--- Recorded data ---

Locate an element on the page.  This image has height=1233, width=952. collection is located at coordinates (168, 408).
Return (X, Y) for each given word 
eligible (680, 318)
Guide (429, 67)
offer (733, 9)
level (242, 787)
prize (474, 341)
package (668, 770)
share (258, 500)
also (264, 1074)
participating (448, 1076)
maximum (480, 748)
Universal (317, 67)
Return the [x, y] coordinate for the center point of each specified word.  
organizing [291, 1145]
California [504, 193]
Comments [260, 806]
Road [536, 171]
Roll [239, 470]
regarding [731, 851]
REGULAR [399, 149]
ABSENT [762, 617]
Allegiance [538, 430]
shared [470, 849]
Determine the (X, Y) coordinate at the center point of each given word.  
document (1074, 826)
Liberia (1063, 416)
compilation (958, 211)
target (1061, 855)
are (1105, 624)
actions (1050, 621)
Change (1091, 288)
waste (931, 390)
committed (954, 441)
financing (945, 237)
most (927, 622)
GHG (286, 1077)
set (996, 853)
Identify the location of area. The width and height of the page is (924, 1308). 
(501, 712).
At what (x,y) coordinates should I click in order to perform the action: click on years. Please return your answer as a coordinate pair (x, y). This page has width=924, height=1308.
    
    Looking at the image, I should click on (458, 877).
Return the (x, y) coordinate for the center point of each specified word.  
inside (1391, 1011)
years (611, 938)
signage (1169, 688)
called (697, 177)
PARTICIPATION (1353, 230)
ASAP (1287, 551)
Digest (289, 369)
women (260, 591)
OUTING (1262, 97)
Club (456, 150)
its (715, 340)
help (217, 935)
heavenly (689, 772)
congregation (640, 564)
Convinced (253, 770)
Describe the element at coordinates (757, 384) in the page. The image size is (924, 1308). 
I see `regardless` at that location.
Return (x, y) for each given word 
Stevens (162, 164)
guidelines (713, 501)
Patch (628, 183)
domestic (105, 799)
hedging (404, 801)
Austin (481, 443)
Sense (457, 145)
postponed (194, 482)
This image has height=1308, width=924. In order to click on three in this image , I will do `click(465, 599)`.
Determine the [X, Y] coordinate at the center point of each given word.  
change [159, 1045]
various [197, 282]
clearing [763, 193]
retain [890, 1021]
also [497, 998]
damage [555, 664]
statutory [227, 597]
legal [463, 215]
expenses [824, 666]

---

**The exercise:**
Render the lines of the items that open with the line containing "PARTICIPATION (1353, 230)" and close with the line containing "postponed (194, 482)" as a JSON list of strings, one string per line, leaving out blank lines.

**Task result:**
[
  "PARTICIPATION (1353, 230)",
  "ASAP (1287, 551)",
  "Digest (289, 369)",
  "women (260, 591)",
  "OUTING (1262, 97)",
  "Club (456, 150)",
  "its (715, 340)",
  "help (217, 935)",
  "heavenly (689, 772)",
  "congregation (640, 564)",
  "Convinced (253, 770)",
  "Describe the element at coordinates (757, 384) in the page. The image size is (924, 1308). ",
  "I see `regardless` at that location.",
  "Return (x, y) for each given word ",
  "Stevens (162, 164)",
  "guidelines (713, 501)",
  "Patch (628, 183)",
  "domestic (105, 799)",
  "hedging (404, 801)",
  "Austin (481, 443)",
  "Sense (457, 145)",
  "postponed (194, 482)"
]